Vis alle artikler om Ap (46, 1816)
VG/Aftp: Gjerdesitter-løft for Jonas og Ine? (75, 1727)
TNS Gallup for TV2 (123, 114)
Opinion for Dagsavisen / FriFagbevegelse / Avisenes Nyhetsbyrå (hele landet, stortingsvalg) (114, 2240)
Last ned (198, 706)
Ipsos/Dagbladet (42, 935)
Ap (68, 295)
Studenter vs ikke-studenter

□ □ □ □ □

Whatever lines appear above, reproduce every one of them exactly.

Vis alle artikler om Ap (46, 1816)
VG/Aftp: Gjerdesitter-løft for Jonas og Ine? (75, 1727)
TNS Gallup for TV2 (123, 114)
Opinion for Dagsavisen / FriFagbevegelse / Avisenes Nyhetsbyrå (hele landet, stortingsvalg) (114, 2240)
Last ned (198, 706)
Ipsos/Dagbladet (42, 935)
Ap (68, 295)
Studenter vs ikke-studenter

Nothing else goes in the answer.